A finite element model is developed to predict the temperature distribution and stress distribution in orthogonal machining of hardened AISI 52100 steel (62HRC) from using advanced cBN-TiN composited coating cutting tools. The advanced cBN-TiN composited coating tool is made of innovative two-stage composite coating methods: ESC (electrostatic spray coating) and CVI (chemical vapor infiltration). For a cBN-TiN composite coating on WC substrate cutting tool used in hard turning process, the ESC of nano-to-micron cBN particles forms a layer over WC-Co and TiN-TiC cermet tool inserts. CVI introduces TiN as binding material through the porous matrix to form a very dense coating. The finite element model is developed for hard turning simulations of composite coating cutting tools with different particulate particle size distributions. In this paper, two different size distributions of depositing cBN particles are investigated: cBN particle sizes of 0.5 and 2μm.
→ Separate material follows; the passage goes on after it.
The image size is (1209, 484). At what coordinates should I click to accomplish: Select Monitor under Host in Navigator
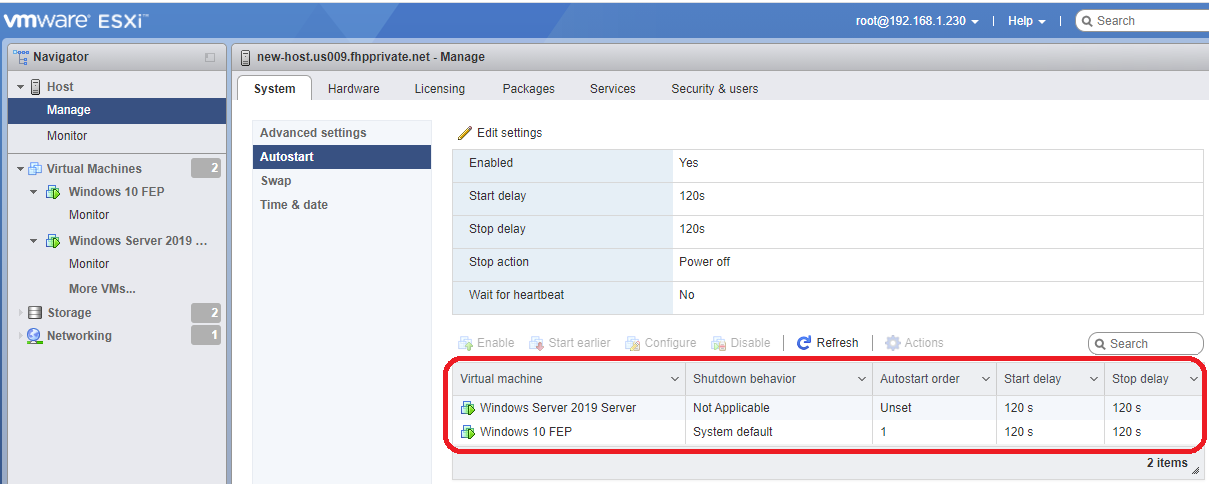pyautogui.click(x=67, y=136)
Since solid Poly-crystalline Cubic Boron Nitride (PCBN) tool is the dominant cutting tool used for hard turning applications, a comparative study of this advanced composited coating tools to solid PCBN can suggest a possible comparable alternative cutting tool for hard turning applications. Solid PCBN tool provides a lower maximum temperature than cBN-TiN coated tools. A better surface finish on cutting tool surface also has a significant role in lower the maximum temperature in this study.